:: Texto da página ::

No lecionar de Hamid Charaf Bdine Jr, comentários ao CC art. 393, p. 411-412, Código Civil Comentado, “Nas hipóteses de força maior ou caso fortuito, desaparece o nexo de causalidade entre o inadimplemento e o dano, de modo que não haverá obrigação de indenizar. Trata-se, portanto, de causa excludente da responsabilidade civil, contratual ou extracontratual.

 

Nada impede, porém, que as partes estabeleçam que a indenização será devida em caso de inadimplemento, mesmo que provocado por caso fortuito ou força maior. Considera-se caso fortuito ou força maior o fato necessário, cujos efeitos eram imprevisíveis ou inevitáveis (parágrafo único deste artigo). Embora a lei não faça distinção entre estas figuras, o caso fortuito representa fato ou ato estranho à vontade das partes (greve, guerra etc.); enquanto força maior é a expressão destinada aos fenômenos naturais (raio, tempestade etc.).

 

A característica mais importante dessas excludentes é a inevitabilidade, i. é, a impossibilidade de serem evitadas pelas forças humanas. Os requisitos para a configuração do caso fortuito ou da força maior são os seguintes: o fato deve ser necessário e não determinado por culpa do devedor; o fato deve ser superveniente e inevitável; o fato deve ser irresistível - fora do alcance do poder humano.

:::

### Enunciado 1
Reproduza fielmente os registros, começando na linha que contém "Given: Select the" e terminando no final dos registros, com ambas as extremidades incluídas. Deixe as imagens fora da resposta.
O texto e os registros têm origens distintas.

:: Material fornecido ::

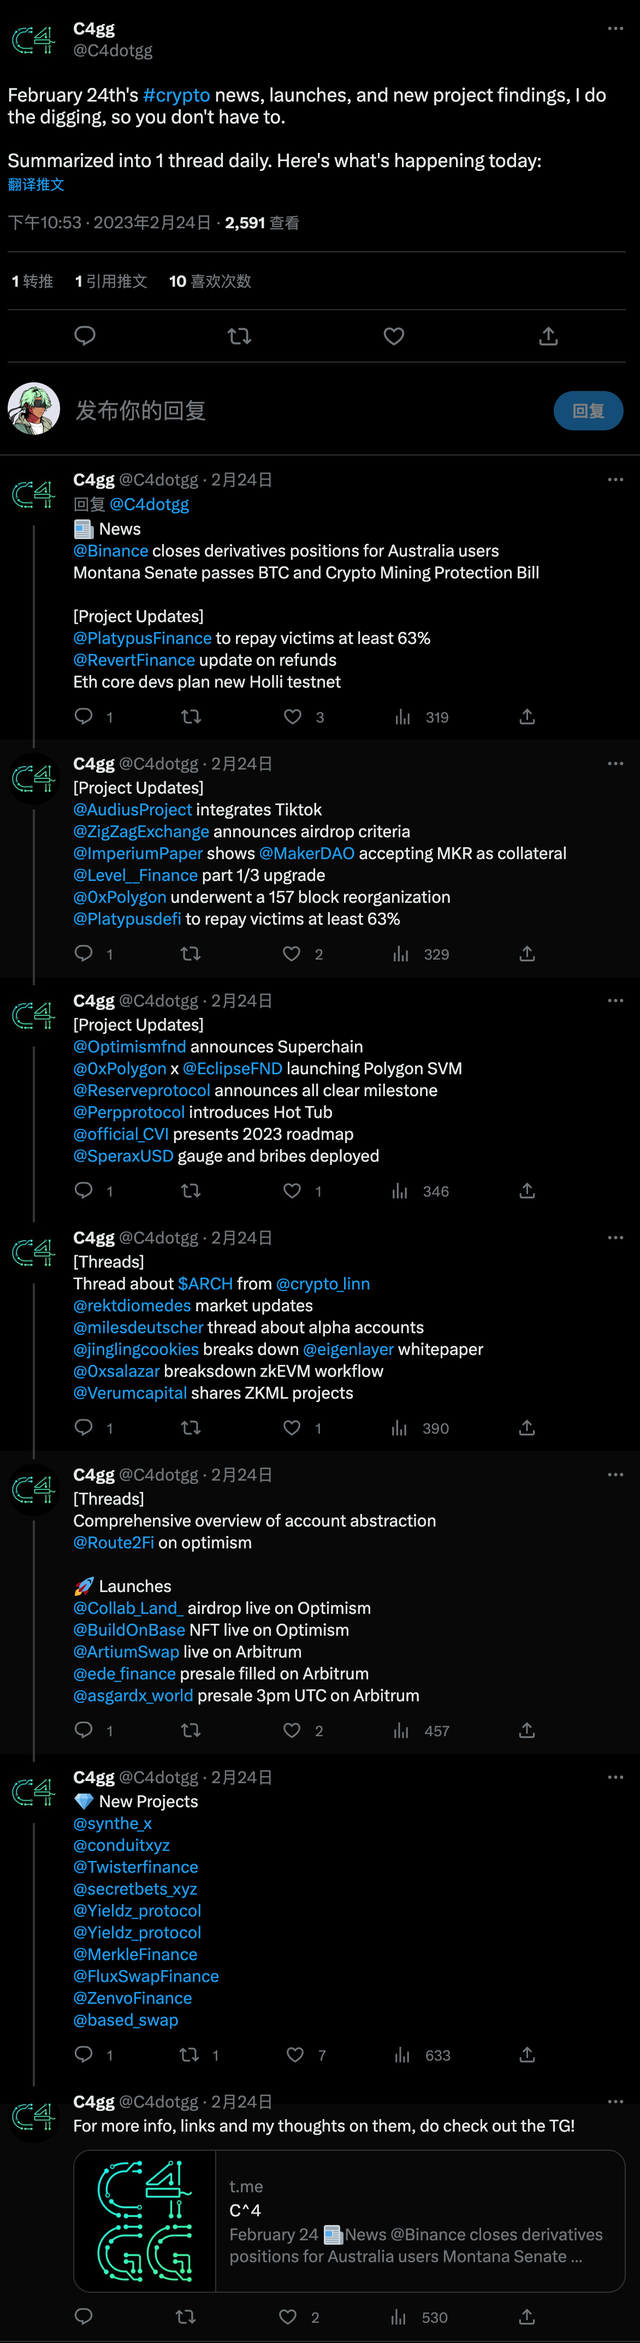This screenshot has height=2343, width=640.
Task: Open the #crypto hashtag link
Action: click(176, 95)
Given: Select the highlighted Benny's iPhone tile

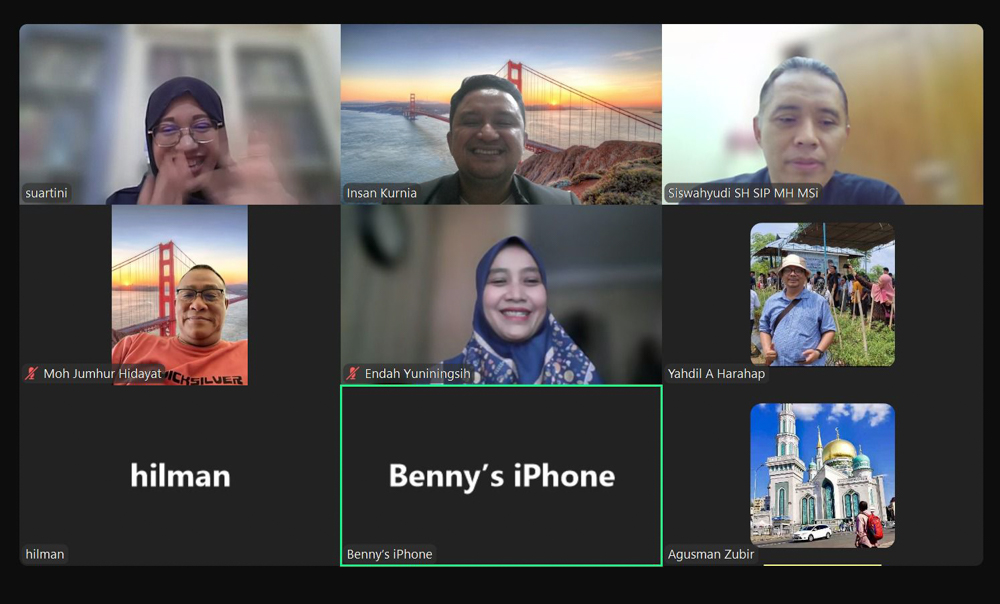Looking at the screenshot, I should click(x=500, y=476).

:::

### Enunciado 2
Traduza para o inglês a seguinte frase do texto sobre caso fortuito e força maior: "A característica mais importante dessas excludentes é a inevitabilidade, i. é, a impossibilidade de serem evitadas pelas forças humanas."

### Resposta 1
Given: Select the highlighted Benny's iPhone tile

Looking at the screenshot, I should click(x=500, y=476).

### Resposta 2
The most important characteristic of these grounds for exclusion is inevitability, that is, the impossibility of their being avoided by human forces.